_Given request_
Arrange the lines below as a numbered list, omitting any blank lines.

** begin Dataset rows **

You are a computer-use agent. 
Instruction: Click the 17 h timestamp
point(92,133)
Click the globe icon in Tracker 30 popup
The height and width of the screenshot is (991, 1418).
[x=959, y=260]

** end Dataset rows **

_Solution for this task_
1. You are a computer-use agent. 
2. Instruction: Click the 17 h timestamp
3. point(92,133)
4. Click the globe icon in Tracker 30 popup
5. The height and width of the screenshot is (991, 1418).
6. [x=959, y=260]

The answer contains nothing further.